La célebre frase “el sabio habla porque tiene algo que decir; el necio, porque tiene que decir algo”, atribuida a Platón, cobra hoy una vigencia inusitada. En una era dominada por la inmediatez digital, este pensamiento de la Antigua Grecia invita a cuestionar si las intervenciones diarias nacen de una reflexión profunda o del simple impulso de evitar el silencio.
Para Platón, el diálogo no era un mero intercambio de sonidos, sino la herramienta fundamental para construir conocimiento y profundizar en la realidad. Bajo esta óptica, la palabra es un medio sagrado para desarrollar ideas y contrastar opiniones, dejando de lado la comunicación superficial que no persigue un objetivo claro ni aporta valor al entorno.

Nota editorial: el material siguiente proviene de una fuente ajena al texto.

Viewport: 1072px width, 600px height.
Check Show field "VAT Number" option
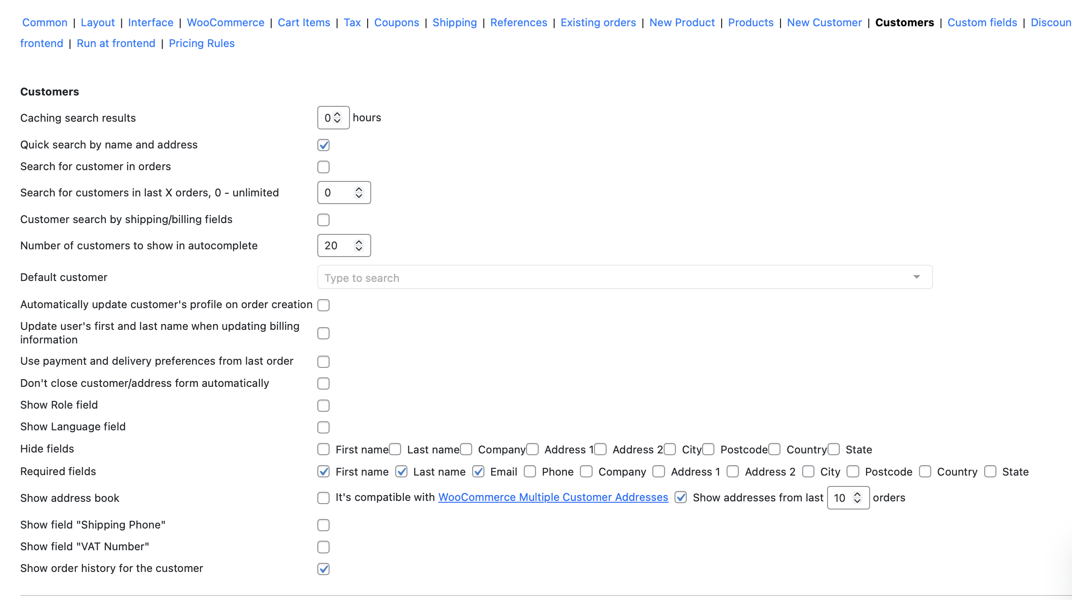[x=323, y=547]
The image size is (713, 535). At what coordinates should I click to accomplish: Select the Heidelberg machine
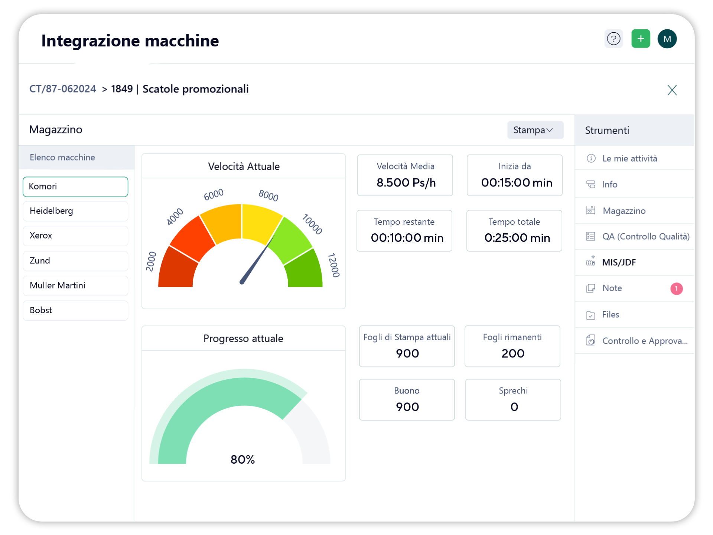tap(75, 211)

Cuál es la diferencia clave entre hablar y comunicar, según Platón
Uno de los pilares de esta filosofía es la distinción entre el acto automático de hablar y la intencionalidad de comunicar. Mientras que hablar puede ser una reacción instintiva para llenar un espacio vacío, comunicar requiere un sentido de propósito que trasciende la palabra misma, buscando generar un impacto real en el interlocutor.
En la vida cotidiana, es común caer en la trampa de la verborragia sin contenido. Platón sugiere que el valor de nuestra voz no reside en la cantidad de frases emitidas, sino en la relevancia de su contenido; una sola intervención con sentido puede ser mucho más poderosa que un discurso extenso carente de una intención definida.
Cuál es el valor estratégico del pensamiento previo
El enfoque platónico pone en evidencia que el silencio no es una carencia, sino el espacio necesario para el pensamiento previo. El sabio no se deja llevar por el impulso del momento, sino que elige el momento preciso para intervenir, asegurándose de que su aporte sea una pieza clave en el rompecabezas de la conversación.
Esta consciencia sobre el lenguaje no busca imponer una rigidez absoluta, sino fomentar una relación más responsable con la palabra. Al ordenar las ideas antes de expresarlas, logramos que el mensaje sea más nítido, efectivo y, sobre todo, respetuoso con el tiempo y la atención de quienes nos escuchan.
En definitiva, la sabiduría reside en entender que la voz es un recurso valioso. Reflexionar sobre si se habla por necesidad de figurar o por el deseo de aportar algo genuino es, quizás, el primer paso para recuperar la calidad en la comunicación humana que tanto promovieron los grandes pensadores clásicos.